"Ea cântă la cimpoi și la tobe."

Translation:She plays at the bagpipes and drums.

March 16, 2018

8 Comments


https://www.duolingo.com/profile/JohnGardne7

"Plays at," in English, suggests that she's not serious about it. Some pipers might be offended and retaliate by practicing outside your window.

November 27, 2018

https://www.duolingo.com/profile/thelastaidan

There are a few sentences like this, and sometimes you translate it as, "at the bagpipes", at some, you have to say," the bagpipe" and at another one, you have to translate it as, "bagpipe" only. Now, this gets confusing as it doesn't really make any difference. Can you guys fix this?

May 7, 2018

https://www.duolingo.com/profile/crbratu

Although "bagpipe" exists, my impression is that English uses "bagpipes" to name a single such instrument. Can we have a native's opinion?

July 19, 2018

https://www.duolingo.com/profile/JABL-BCL

Agree - we use "the bagpipes" as the singular because each instrument has many pipes on the bag, I imagine. But we also say "pairs of bagpipes" as plural too, as well as just "the bagpipes".

January 12, 2019

https://www.duolingo.com/profile/Sharimina

"Bagpipes" is the term I heard and used growing up. "He plays the bagpipes" but "He is a bagpipe player". I can't explain why it is like this. According to Wikipedia, "bagpipe" is equally correct for both singular and plural.

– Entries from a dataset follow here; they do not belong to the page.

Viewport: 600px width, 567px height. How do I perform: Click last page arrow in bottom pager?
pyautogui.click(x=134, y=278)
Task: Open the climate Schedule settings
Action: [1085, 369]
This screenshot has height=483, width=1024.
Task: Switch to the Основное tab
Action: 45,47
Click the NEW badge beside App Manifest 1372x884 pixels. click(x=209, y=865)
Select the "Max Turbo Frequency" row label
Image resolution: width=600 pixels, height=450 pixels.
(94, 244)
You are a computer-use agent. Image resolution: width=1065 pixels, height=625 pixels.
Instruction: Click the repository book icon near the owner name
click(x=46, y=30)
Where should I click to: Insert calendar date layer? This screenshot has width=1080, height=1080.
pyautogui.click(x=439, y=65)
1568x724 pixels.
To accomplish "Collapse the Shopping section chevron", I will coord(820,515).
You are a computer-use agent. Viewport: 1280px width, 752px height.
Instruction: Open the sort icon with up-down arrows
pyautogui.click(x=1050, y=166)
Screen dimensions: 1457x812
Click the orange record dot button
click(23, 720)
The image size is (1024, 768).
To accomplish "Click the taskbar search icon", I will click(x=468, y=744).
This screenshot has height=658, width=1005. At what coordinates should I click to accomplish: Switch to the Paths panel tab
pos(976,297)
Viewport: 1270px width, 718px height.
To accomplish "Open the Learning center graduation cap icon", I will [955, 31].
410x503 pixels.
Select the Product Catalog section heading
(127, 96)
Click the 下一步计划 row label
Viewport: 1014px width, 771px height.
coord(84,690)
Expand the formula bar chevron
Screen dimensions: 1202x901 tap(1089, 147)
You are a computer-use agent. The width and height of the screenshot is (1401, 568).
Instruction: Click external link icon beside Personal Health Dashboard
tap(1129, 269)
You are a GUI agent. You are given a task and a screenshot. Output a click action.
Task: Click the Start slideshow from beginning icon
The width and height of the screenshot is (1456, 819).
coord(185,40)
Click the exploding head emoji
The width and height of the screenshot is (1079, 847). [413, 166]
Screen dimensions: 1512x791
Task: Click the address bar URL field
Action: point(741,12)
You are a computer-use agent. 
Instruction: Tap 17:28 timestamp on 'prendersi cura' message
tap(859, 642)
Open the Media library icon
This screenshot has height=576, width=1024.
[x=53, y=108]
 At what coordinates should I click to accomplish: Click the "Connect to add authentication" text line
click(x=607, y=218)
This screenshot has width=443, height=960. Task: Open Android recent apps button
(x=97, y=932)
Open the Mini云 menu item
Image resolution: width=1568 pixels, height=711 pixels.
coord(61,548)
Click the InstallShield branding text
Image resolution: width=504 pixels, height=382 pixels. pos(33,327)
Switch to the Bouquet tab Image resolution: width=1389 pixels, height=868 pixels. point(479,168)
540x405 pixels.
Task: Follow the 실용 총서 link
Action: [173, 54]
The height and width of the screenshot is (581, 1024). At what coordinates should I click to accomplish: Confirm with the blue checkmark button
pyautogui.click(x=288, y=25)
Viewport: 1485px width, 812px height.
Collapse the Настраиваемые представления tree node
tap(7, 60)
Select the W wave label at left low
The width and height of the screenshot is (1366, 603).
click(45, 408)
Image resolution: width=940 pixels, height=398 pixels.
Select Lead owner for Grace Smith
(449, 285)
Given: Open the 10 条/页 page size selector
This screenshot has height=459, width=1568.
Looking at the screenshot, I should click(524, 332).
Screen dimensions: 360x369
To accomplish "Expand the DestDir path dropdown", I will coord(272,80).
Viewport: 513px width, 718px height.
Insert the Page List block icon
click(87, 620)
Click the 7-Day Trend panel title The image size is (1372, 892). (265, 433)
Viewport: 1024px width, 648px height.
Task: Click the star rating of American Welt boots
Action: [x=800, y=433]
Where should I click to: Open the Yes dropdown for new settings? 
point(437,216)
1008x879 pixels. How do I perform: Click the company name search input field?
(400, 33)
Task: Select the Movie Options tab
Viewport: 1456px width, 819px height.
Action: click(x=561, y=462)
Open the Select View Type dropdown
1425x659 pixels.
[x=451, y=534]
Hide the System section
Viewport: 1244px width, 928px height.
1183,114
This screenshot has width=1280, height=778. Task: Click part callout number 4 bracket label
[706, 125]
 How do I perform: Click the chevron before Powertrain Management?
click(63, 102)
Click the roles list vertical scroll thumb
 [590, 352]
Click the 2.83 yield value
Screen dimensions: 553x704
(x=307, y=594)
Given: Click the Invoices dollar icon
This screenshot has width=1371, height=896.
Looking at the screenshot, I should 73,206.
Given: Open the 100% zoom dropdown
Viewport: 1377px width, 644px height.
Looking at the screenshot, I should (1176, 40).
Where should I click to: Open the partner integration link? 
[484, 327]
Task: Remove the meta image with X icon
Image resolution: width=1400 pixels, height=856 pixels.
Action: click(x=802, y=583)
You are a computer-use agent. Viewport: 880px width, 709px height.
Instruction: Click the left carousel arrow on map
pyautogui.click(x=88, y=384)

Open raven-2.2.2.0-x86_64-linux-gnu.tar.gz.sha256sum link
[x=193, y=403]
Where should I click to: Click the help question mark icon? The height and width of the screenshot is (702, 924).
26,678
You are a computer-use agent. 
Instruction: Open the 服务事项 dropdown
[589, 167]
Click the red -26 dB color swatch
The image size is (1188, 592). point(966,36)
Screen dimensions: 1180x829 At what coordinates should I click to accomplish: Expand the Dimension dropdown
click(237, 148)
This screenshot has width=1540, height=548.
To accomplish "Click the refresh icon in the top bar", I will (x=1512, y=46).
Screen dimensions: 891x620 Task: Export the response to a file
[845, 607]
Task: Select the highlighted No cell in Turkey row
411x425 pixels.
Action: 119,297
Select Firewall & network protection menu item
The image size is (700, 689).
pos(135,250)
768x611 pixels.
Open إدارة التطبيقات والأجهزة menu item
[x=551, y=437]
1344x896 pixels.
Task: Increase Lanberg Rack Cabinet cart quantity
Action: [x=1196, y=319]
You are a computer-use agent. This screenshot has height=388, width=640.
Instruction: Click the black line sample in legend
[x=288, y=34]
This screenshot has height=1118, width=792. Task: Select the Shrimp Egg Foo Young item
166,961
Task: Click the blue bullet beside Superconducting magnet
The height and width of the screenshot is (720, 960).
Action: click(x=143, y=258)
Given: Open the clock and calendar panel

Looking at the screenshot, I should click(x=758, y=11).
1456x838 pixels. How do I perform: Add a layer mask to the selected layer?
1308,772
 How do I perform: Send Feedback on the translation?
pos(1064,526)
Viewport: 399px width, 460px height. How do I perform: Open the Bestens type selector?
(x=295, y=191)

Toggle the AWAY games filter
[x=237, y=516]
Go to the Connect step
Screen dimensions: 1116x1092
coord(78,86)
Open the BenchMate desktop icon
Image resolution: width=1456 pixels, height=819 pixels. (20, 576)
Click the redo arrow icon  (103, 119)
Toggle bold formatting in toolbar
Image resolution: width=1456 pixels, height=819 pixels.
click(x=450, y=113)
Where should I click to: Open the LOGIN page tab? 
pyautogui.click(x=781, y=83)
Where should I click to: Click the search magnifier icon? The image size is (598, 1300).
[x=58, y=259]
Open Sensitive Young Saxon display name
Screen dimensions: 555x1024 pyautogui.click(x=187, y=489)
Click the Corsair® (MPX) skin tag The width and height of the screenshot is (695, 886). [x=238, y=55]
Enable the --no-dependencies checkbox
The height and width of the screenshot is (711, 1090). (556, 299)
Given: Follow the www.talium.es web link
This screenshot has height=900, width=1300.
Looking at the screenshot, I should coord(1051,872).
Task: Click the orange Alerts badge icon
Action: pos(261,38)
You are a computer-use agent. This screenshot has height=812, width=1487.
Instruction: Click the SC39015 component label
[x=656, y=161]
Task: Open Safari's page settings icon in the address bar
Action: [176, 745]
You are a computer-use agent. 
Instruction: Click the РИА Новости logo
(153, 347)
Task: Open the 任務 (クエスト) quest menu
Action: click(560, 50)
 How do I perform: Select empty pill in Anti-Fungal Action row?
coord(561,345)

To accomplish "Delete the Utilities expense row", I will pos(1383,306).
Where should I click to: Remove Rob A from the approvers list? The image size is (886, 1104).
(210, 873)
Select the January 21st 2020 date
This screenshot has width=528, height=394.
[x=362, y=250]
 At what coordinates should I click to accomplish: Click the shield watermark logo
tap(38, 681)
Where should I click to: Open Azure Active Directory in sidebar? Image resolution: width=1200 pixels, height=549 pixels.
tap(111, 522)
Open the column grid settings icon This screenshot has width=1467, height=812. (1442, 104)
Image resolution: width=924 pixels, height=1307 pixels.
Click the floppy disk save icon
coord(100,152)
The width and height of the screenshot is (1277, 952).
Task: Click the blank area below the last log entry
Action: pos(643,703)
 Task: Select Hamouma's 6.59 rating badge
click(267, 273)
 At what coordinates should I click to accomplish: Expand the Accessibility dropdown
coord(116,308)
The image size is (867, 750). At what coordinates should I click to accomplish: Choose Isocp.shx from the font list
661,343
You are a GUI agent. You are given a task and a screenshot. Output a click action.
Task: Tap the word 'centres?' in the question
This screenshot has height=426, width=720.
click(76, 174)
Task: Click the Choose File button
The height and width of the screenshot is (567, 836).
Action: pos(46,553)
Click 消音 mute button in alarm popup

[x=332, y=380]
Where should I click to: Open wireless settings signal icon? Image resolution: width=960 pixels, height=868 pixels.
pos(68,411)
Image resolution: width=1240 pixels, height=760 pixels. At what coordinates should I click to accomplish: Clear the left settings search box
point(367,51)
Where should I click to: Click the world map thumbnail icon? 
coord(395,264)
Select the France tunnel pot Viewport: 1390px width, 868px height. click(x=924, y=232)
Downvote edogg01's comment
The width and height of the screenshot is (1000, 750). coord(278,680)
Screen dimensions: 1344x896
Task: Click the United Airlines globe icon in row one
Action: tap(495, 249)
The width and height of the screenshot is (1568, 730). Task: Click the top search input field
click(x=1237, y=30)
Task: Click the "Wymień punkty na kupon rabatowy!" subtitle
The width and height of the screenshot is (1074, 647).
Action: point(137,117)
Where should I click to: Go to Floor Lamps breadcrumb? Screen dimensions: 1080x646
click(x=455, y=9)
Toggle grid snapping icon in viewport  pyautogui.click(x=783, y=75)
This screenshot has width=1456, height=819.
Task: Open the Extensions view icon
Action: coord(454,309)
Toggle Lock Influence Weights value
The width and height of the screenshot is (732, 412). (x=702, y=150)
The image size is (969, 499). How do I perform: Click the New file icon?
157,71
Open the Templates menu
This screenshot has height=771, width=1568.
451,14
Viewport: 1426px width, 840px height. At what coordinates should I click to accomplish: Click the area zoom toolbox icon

I'm a native American English speaker.

August 15, 2018

https://www.duolingo.com/profile/impvam

I pity her neighbours.

March 16, 2018

https://www.duolingo.com/profile/mikklos

How is it that it’s “at” the bagpipes? How would you say it without the “at” in Romanian, like if you’re just playing the instrument like a musician?

August 6, 2019

https://www.duolingo.com/profile/crbratu

In Romanian an instrument is always played "at" (la chitară ; la pian; la tobe; la acordeon, etc.).